-- Start Text to read --
← Back to team overview

maria-developers team mailing list archive

Re: Why do we need fsync() in commit() in internal two-phase commit?


Hi, Kristian!

On Oct 26, Kristian Nielsen wrote:
> Currently, when an InnoDB/XtraDB transaction is committed with the
> binlog enabled, we do three fsync()'s:
> 1. Inside prepare() in InnoDB
> 2. When writing to the binlog
> 3. Inside commit() in InnoDB
> why do we need the fsync() in commit()?
> We do not need it to ensure durability or consistency. If we crash
> after commit() returns (or just binlog write finishes), but before the
> InnoDB commit reaches disk, the crash recovery at next server start
> will re-commit the transaction inside InnoDB.
> In fact, it seems to me the only reason for the third fsync() is that
> we call TC_LOG_BINLOG::unlog() after InnoDB commit() returns. And
> unlog() may decide to rotate the binlog once it has been called for
> all transactions written to the current log file. And during recovery,
> we only read the latest binlog, so transactions in older binlogs must
> have reached disk for recovery to work.
-- End Text to read --
-- Start Given data --
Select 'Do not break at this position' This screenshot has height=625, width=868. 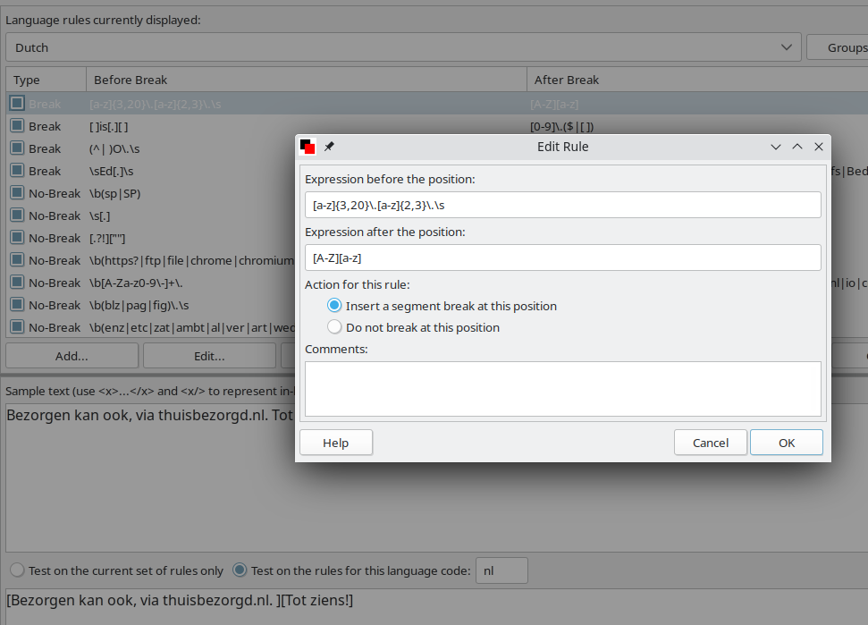pyautogui.click(x=334, y=326)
-- End Given data --
- Given task -
Continue the mailing-list reply about the fsync() calls in InnoDB's two-phase commit, starting after its last sentence. The material has no role in this exercise.

- Response to this exercise -
> Do you agree that this is the only reason the third fsync() is needed?

Yes, sounds logical.
> If so, it seems it would not be too hard to avoid that fsync(). Eg. we could
> recover from the last two binlog files instead of only one. We would need a
> mechanism for InnoDB to tell the binlog that transaction `Xid' reached the
> disk, in an asynchronous way (after returning from commit()).

Reading two, three, or any number of binlogs is not a solution - it only
increases the chance of recovery to work, but does not guarantee that
it'll work. For a correct solution we'll need a way to call unlog()